‘Y ou were very persuasive, Mitchell,’ Jargo said. ‘I’m proud of you. That was a difficult conversation.’
‘I don’t want him hurt.’ Mitchell Casher closed his eyes.
‘None of us want Evan hurt.’ Jargo set coffee down in front of Mitchell. ‘I hate to criticize, but you should have told him about us long ago.’
Mitchell shook his head. ‘No.’
‘I told Dezz, as soon as he was old enough to understand. We get to work together. It’s very nice to work with your son.’
‘I wanted a different life for Evan. The way you wanted a different life for all of us.’
‘I applaud the sentiment, but it’s misplaced. You didn’t trust him, so you put him in greater danger, made it more likely he could be used by our enemies.’ Jargo stirred his own coffee. ‘You seemed to win his trust back, at least to a degree.’

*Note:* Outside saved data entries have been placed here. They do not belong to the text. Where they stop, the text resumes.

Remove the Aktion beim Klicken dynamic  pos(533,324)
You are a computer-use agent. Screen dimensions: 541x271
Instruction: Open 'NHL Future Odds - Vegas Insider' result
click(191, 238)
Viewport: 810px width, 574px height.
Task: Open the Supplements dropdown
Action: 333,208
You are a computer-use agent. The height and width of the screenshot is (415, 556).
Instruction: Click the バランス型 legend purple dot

‘I did,’ Mitchell said in a hard voice. ‘You don’t need to doubt him. Your tape convinced him. He’s got a false ID, he’s got cash, he can get back here.’

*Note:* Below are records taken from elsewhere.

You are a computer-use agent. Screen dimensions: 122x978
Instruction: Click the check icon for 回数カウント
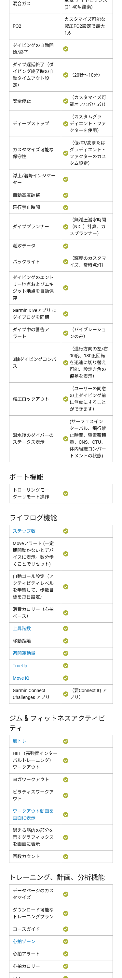click(66, 857)
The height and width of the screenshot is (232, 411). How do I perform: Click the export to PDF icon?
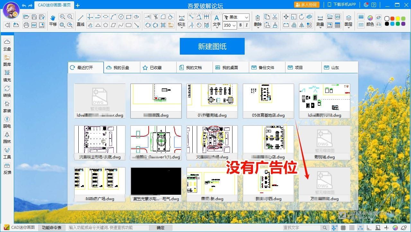(34, 25)
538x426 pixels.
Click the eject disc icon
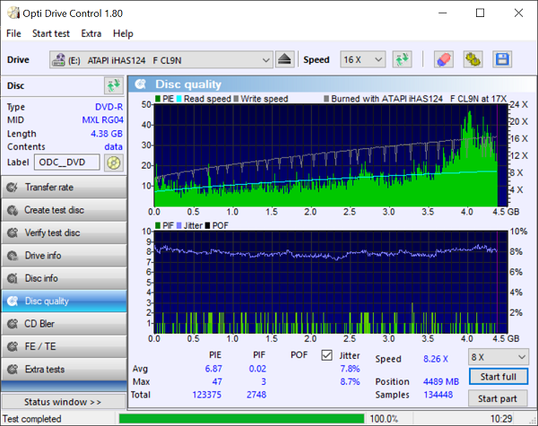[x=284, y=59]
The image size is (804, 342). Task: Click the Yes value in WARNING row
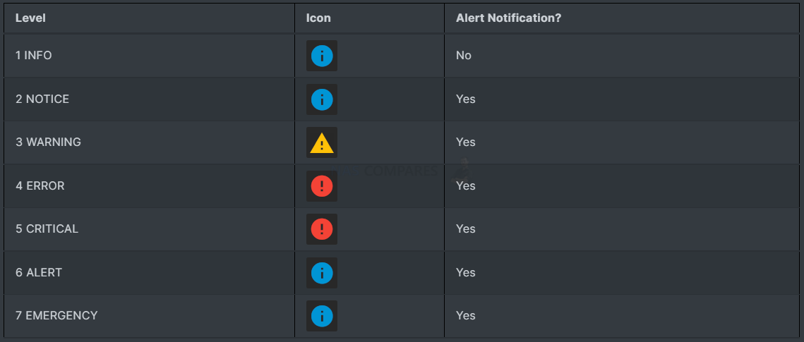[x=466, y=142]
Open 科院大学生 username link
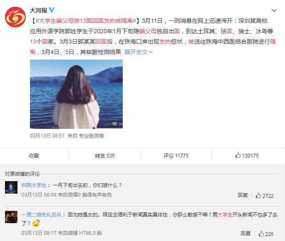Image resolution: width=285 pixels, height=241 pixels. coord(34,185)
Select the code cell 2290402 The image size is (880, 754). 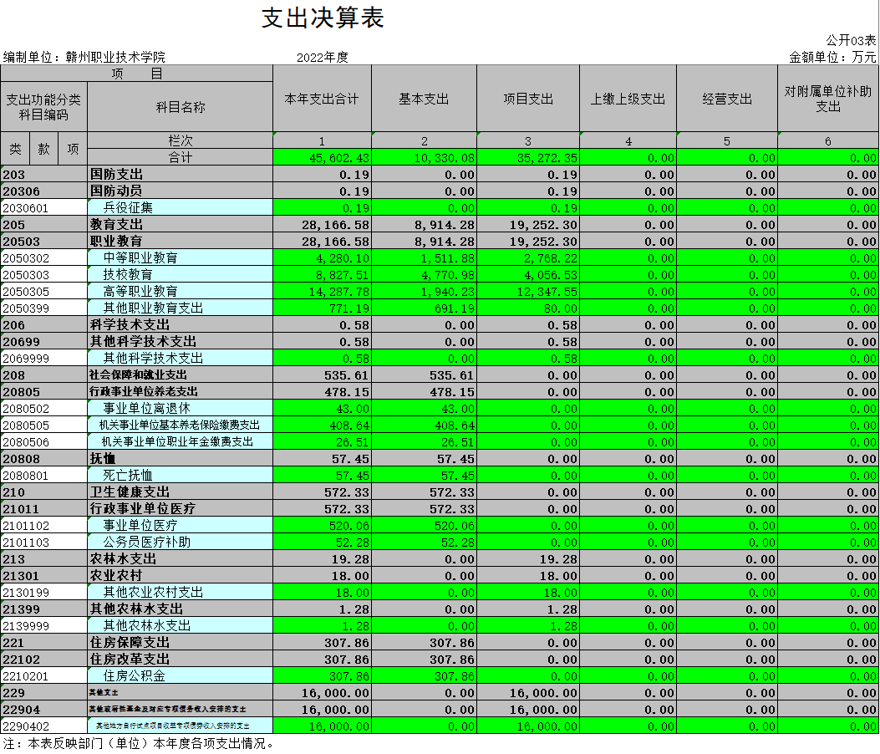click(x=27, y=726)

‘It bothers me he wouldn’t let us come fetch him. Bothers me a lot. This could be a CIA trap.’
‘Your contacts would tell you if he’d been found.’
‘I hope.’ Jargo sipped at the coffee, watched Mitchell. ‘He seemed to soften toward you, but I’m not convinced.’
‘I can persuade my son our best interests are his best interests. You trust me, don’t you?’
‘Of course I do.’ And behind the frown of family concern, Jargo allowed himself a regretful smile. What was the opening line of Anna Karenina? Bast had given Jargo a copy of the book a week before Jargo had killed him. The line was arch nonsense about every unhappy family was unhappy in its own way. The Jargos and the Cashers, he decided, were truly unique in their misery.
He left Mitchell alone in his room and went downstairs to the lodge kitchen. He wanted quiet in which to think.
The boy might be lying about having Khan’s laptop, but Jargo decided he wasn’t. He wanted his father back too badly. He wondered if Dezz would fight so hard for him. He thought not. That was good, because to fight for what could not be won was stupid.
And he loathed stupidity. He’d lightened the world’s burden of two idiots today. Khan had gotten too lazy, too complacent, too self-important. Losing him, losing Pettigrew as a client, were setbacks but not a crippling loss. He could let Galadriel take over Khan’s duties; her loyalty was unquestioned, and she had no bitter offspring to get underfoot, no ego cultivated in boardrooms. Pettigrew had been slow to pay for a hit on a senior CIA official in Moscow whom he personally disliked, and whose job he coveted. Thank God Khan had no involvement with Jargo’s American properties; otherwise staying here at the lodge, under the empty black skies, would have been too risky.
Jargo poured a fresh cup of coffee, studied its steam. The boy couldn’t crack the laptop; at least Khan had done one thing right. And Mitchell had, if words were to be believed, snared his own child into a death trap.
He would have a Deep operative do the hit on Evan, after he had delivered the client list and Khan’s laptop. Without killing Mitchell, of course: from a distance, with a high-powered sniper’s rifle. He suspected Mitchell would want to talk to the boy alone. An attack staged on father and son, he decided, and poor Evan just stepped the wrong way and put his brains in a bullet’s path. He liked the approach because it would stoke Mitchell’s fury, make him easier to manipulate. Evan dead, Donna dead, that grief could make Mitchell even more productive in the years to come.
But he had to prepare for every eventuality, act as though meeting Evan was a CIA trap, and seal every exit. He picked up a cell phone, made a call.
Jargo then crushed a sedative into a glass of orange juice to keep Mitchell calm and took the doped drink back upstairs. He had a long night ahead of him.